Tue 11 Jul 2006 11:39:02 PM PDT

Hardware support models

(Updated: added link to Robert O'Callahan. Original posting date 28 July.)

The old Linux hardware support model, which basically amounted to releasing new hardware and waiting for the Linux developers to figure it out after it's been on the market for a while, is broken.

But so is the old proprietary OS hardware support model of putting software on a CD in a box, knowing that the OS will be updated while that box is being shipped to the store, and the OS running on the customer's system is unlikely to be the same as the one that you tested with.

Keith Shaw hits that one head-on. New security policies restrict some bundled software that must have worked fine when the hardware vendor tested it with a previous OS release.

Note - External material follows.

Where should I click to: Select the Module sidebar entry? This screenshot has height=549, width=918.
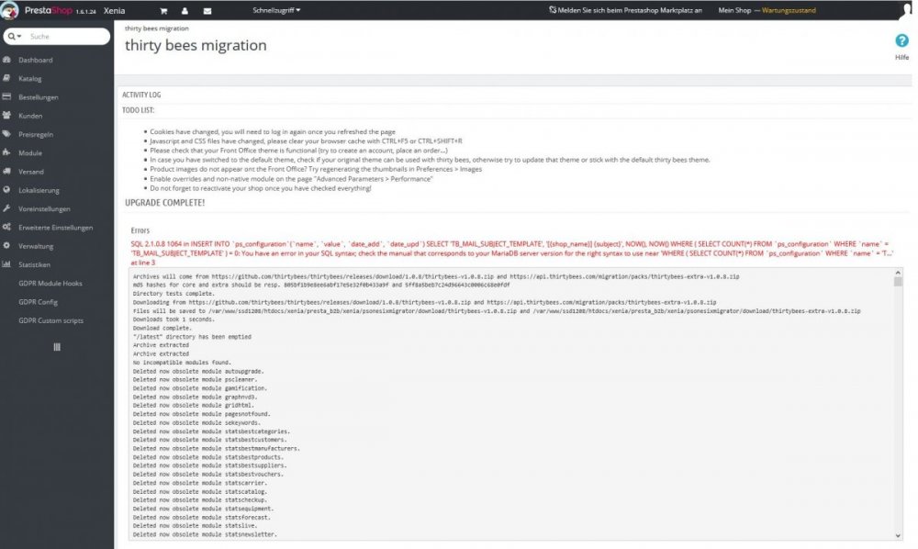coord(30,152)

What all hardware customers, regardless of OS, need is a driver process that recognizes three fundamental facts of life. First, people invent new hardware. Second, people discover security bugs and fix them. Third, if you don't test two pieces of software in combination, they're going to break when the user tries to run them.

I have a lot of hope for the Novell Partner Linux Driver Process. Also, Greg K-H (who works for Novell) comments on Microsoft's WinHEC and compares driver development models.

(Worst of all is the bastard spawn of the two hardware support models that people are now fighting in Linux 3D support. Jamey Sharp and Greg are making me happy about the future of this area, though. Between Intel's push into higher-performance 3D hardware and the r300 project's ATI support efforts, we should have a decent 3D scene soon.)

If you're interested in these issues, and in trying to come up with a driver development plan that works for your company and for the users, check out OSDL's Linux Open Drivers page. Upcoming event: Open Drivers Summit, which should cover some of the same things we talked about at FreedomHEC 2006, along with product management and legal considerations.